Skocz do zawartości
Polski Portal Literacki

erotyk poranka


Rekomendowane odpowiedzi

słońce rozbiera ciemność pokoju.
ulega bez protestu

delikatnie i powoli wchodzi w nią
między szafkami

dzień został poczęty pod łóżkiem

obnaża nagość
wplecioną w jego ramiona
pośpiesznie rozrzucone w pościeli
słowa i pocałunki
nocy pachnącej jeszcze sukienkami

odeszli do rana.

dzień spływał po ścianie
jej łzami

Odnośnik do komentarza
Udostępnij na innych stronach

słońce rozbiera ciemność pokoju.
ulega bez protestu - zły szyk zdaniowy, chyba, że to słońce ulega bez protestu (ale czemu)
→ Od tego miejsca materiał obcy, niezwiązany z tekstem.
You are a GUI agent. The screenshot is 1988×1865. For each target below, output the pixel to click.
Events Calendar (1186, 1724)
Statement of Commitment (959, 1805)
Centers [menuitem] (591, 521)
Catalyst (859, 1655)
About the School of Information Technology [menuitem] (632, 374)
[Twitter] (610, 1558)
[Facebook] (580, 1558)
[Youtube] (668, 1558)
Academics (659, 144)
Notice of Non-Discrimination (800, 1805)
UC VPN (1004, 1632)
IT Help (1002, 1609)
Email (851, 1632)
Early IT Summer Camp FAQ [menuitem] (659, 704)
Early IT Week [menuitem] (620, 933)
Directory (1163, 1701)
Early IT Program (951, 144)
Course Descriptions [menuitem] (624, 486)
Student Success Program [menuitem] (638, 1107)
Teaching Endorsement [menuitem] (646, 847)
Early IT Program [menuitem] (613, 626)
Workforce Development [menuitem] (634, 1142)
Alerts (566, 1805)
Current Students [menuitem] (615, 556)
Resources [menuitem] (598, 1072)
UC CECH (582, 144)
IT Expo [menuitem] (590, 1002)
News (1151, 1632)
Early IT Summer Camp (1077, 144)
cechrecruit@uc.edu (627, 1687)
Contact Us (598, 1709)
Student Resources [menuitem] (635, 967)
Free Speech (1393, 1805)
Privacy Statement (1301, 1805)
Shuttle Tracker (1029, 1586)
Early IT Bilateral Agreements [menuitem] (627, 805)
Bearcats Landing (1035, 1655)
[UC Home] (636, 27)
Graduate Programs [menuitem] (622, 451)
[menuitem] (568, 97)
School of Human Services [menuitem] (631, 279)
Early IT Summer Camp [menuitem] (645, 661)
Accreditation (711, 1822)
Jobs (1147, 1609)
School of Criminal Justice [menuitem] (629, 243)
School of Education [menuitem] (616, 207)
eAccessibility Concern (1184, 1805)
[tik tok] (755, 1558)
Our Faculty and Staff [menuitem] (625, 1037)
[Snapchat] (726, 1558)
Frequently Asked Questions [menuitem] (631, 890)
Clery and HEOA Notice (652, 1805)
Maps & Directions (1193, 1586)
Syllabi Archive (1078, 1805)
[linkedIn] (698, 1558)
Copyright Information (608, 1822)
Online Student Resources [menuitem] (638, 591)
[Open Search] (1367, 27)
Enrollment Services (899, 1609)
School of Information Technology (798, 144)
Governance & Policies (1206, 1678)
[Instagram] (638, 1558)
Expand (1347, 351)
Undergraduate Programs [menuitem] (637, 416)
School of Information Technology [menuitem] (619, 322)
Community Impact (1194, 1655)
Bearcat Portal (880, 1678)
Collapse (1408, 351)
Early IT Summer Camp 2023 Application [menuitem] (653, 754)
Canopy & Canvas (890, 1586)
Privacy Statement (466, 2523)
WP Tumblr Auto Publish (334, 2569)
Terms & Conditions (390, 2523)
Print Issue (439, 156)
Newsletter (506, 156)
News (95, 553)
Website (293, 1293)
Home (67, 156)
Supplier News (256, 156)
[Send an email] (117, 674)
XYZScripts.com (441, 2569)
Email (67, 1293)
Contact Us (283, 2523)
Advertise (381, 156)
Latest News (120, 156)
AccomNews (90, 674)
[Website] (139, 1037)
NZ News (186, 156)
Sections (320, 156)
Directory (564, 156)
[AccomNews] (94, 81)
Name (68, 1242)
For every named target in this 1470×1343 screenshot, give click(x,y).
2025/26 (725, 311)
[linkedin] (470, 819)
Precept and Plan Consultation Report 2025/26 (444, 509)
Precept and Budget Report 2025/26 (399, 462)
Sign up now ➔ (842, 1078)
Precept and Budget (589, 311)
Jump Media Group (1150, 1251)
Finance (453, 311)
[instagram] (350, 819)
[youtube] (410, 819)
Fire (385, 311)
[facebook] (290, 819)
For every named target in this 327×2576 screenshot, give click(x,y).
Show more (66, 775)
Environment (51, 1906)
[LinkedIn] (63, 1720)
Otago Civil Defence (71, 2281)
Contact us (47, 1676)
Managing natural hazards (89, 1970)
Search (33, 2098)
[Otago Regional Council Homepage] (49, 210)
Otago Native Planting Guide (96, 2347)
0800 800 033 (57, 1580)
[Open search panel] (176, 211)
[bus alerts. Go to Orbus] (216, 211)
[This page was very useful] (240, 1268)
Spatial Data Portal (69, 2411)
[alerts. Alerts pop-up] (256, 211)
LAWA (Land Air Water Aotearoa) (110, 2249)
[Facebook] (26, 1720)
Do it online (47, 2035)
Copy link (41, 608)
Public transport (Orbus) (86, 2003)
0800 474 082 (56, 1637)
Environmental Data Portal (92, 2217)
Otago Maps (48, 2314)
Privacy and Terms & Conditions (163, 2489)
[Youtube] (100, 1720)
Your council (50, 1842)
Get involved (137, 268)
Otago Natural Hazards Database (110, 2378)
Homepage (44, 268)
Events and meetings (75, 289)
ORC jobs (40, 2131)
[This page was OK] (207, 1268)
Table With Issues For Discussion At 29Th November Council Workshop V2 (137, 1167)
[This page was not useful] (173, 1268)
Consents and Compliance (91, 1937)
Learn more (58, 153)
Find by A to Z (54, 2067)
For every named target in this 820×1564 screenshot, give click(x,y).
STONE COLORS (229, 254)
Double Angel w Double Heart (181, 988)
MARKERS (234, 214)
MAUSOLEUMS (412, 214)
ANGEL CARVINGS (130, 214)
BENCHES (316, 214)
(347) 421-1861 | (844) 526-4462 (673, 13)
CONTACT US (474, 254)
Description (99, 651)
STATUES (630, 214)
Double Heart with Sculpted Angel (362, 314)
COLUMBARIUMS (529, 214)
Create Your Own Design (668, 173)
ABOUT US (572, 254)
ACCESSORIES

delikatnie i powoli wchodzi w nią - zbyt konwencjonalne
między szafkami

dzień został poczęty pod łóżkiem

obnaża nagość - chyba do kości
wplecioną w jego ramiona - to też nie

i w sumie tak do końca. Erotyk ma byc sutelnym opisem, a tutaj brakuje własnie tej subtelności. i wychodzi zwykły wiersz o jakims tam uczuciu zakończony łzami.
Mnie nie podchodzi.
Pozdrawiam.

Odnośnik do komentarza
Udostępnij na innych stronach

Zaloguj się, aby zobaczyć zawartość.



1. kolejna denudacja - myślimy, że chodzi o słońce w następnej odsłonie zaczynamy jarzyc, że nie tylko - jest OK

2. Wchodzi w ciemność, jest OK, bo w transakcji krzyżowej myślimy, że chodzi o inne wchodzenie i taka jest intencja autora - OK i plus za manipulowanie odbiorcą

3. obnaża i (w domyśle) ukazuje nagość, ewentualnie jako synonim do odkrywa, też jest OK, nic nie musi do kości, a generalnie dalej jest to obraz, kiedy elementy wydobywane są z ciemności (bo słońce już na początku i jest w pamięci)
więc - gra światło- cienia OK

4. Wpleciona w jego ramiona - sugeruje jakiś rodzaj oddania, uwikłuje jeden podmiot w relację jako częśc drugiego... ciekawy zabieg - OK.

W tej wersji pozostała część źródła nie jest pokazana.